Distributed and Verifiable Inference

Inference is where models actually run. It is now the biggest cost driver in AI, often accounting for 70%+ of operating expenses. While frontier AI labs are growing revenue quickly, costs are rising even faster due to massive spending on inference and training. Even OpenAI, with 900M+ weekly active users, is reportedly not expected to become profitable until 2029.

Goldman Sachs expects agentic AI to drive a 24x increase in token consumption by 2030, reaching 120 quadrillion tokens per month. Enterprise adoption is expected to become the primary driver of long-term demand.

Token use by AI agents is expected to multiply 24 times by 2030
Token use by AI agents is expected to multiply 24 times by 2030. Source: Goldman Sachs Research

The next frontier for inference pricing is making that run cheap, private, and distributed with tokenomics and blockchain. 

  • OpenGradient is a blockchain purposely built for verifiable AI inference, hosts 1,500+ models, and has processed over 2 million verifiable inferences with 500,000+ zkML proofs and TEE attestations. Its $OPG token is the payment rail for verified inference calls. 
  • Venice has already served 50B+ tokens per day across top text, image, and video models with 2M+ users. Private AI (TEE) and uncensored models are the moat. Dual-token model around VVV staking for DIEM that allows developers to lock in perpetual AI credits ($1 daily credit per DIEM) instead of a subscription, plus a revenue buyback-and-burn.
  • Dolphin AI - a decentralized AI inference network. Notably, Dolphin develops the uncensored models used by Venice AI and routes 100% of network revenue into token buybacks. Following its March 2026 migration from DPHN to POD, it remains an emerging but closely watched inference project.
  • Chutes (Bittensor SN64) is the serverless option - a decentralized serverless AI compute platform and the highest-emission subnet on Bittensor (~14.4% of emissions). Devs can deploy and scale AI models through simple APIs backed by GPU miners. Chutes is reportedly up to 85% cheaper than AWS, with platform revenue feeding token demand through an auto-staking mechanism.

Decentralized Training

Training is the hardest problem in the stack and the one with the biggest long-term implications, because it's the layer that decides whether frontier models must be built inside three or four corporate labs.

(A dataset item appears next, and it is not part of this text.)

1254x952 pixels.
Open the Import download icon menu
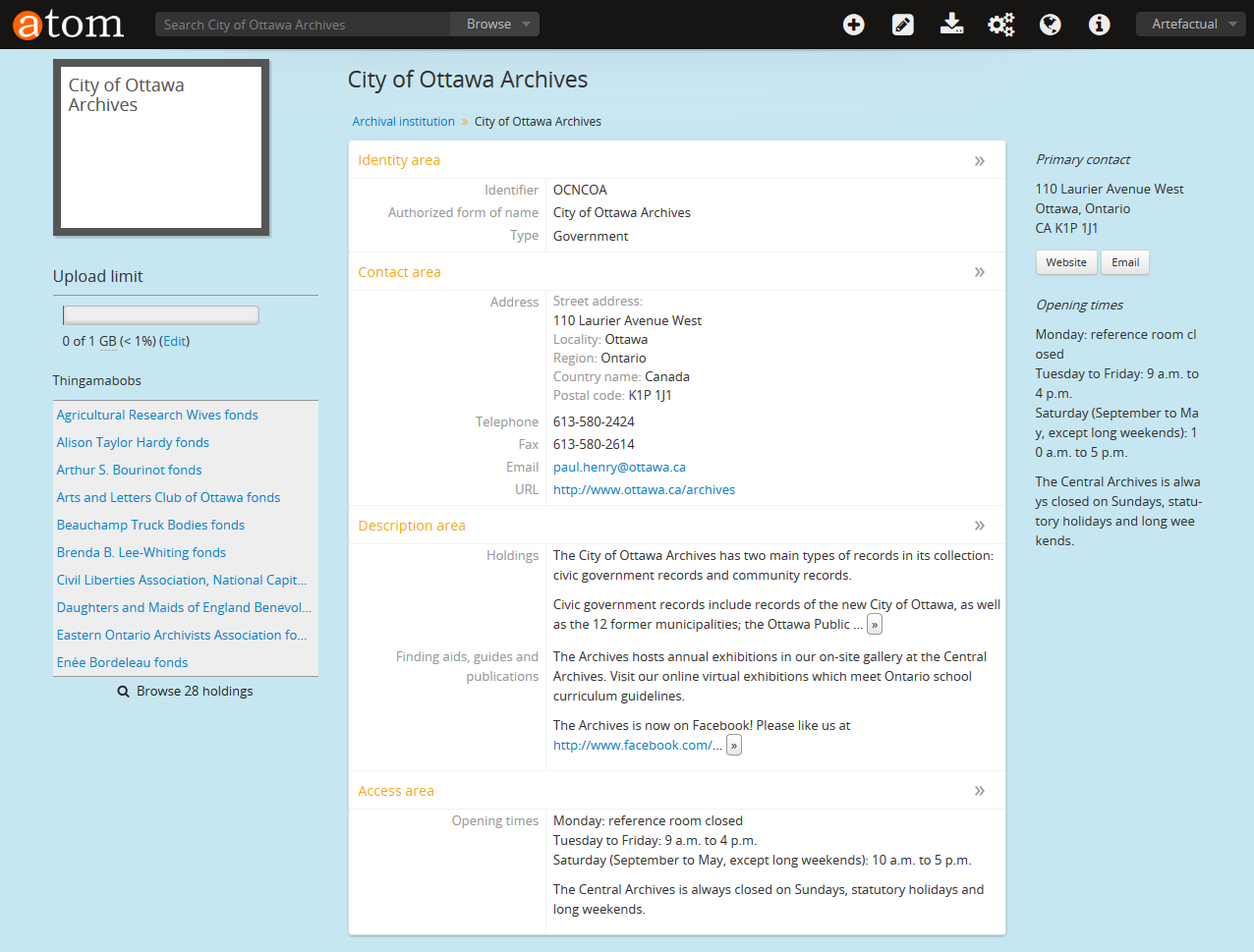[x=951, y=25]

  • Prime Intellect leads by a clear margin because it shipped. INTELLECT-1 (10B parameters), the first globally distributed training run of its scale, and INTELLECT-2 (32B parameters), the first globally distributed RL training run. Its OpenDiLoCo and asynchronous RL frameworks enable fault-tolerant training across a global GPU network.
  • Nous Research raised $50M led by Paradigm, at a billion-dollar valuation. Its Psyche network enables fault-tolerant distributed training, and Hermes 4.3 became the first Hermes model trained on decentralized infrastructure rather than a centralized cluster.
  • Macrocosmos operates the training-and-data engine inside Bittensor. Its IOTA subnet (SN9) does decentralized LLM pre-training and "Train at Home," and its Data Universe subnet (SN13) handles the data layer. The enabling breakthrough across all of these is the DiLoCo family of low-communication algorithms, which let GPUs scattered across the planet collaborate without the ultra-fast internal networking a data center provides.
  • Templar (Bittensor SN3): achieved one of the biggest breakthroughs in decentralized AI by training Covenant-72B, a 72B-parameter model on ~1.1 trillion tokens across 70+ globally distributed nodes without a centralized cluster. Its SparseLoCo framework reduced communication costs by over 146x, proving large-scale permissionless training is possible, though still behind frontier proprietary models in performance.
  • Pluralis Research is developing Protocol Learning, a system that trains frontier-scale models across distributed nodes while ensuring no participant ever possesses the full model weights. This enables collective ownership of models rather than control by a single operator. In 2026, it launched Agora, a pretraining stack that makes consumer GPUs viable for large-scale decentralized model training.
A comparison table of decentralized AI training platforms
A comparison table of decentralized training

Decentralized Data Availability and Storage

Every layer of the AI stack - training, inference, and agents - depends on two things it cannot generate itself: data and storage.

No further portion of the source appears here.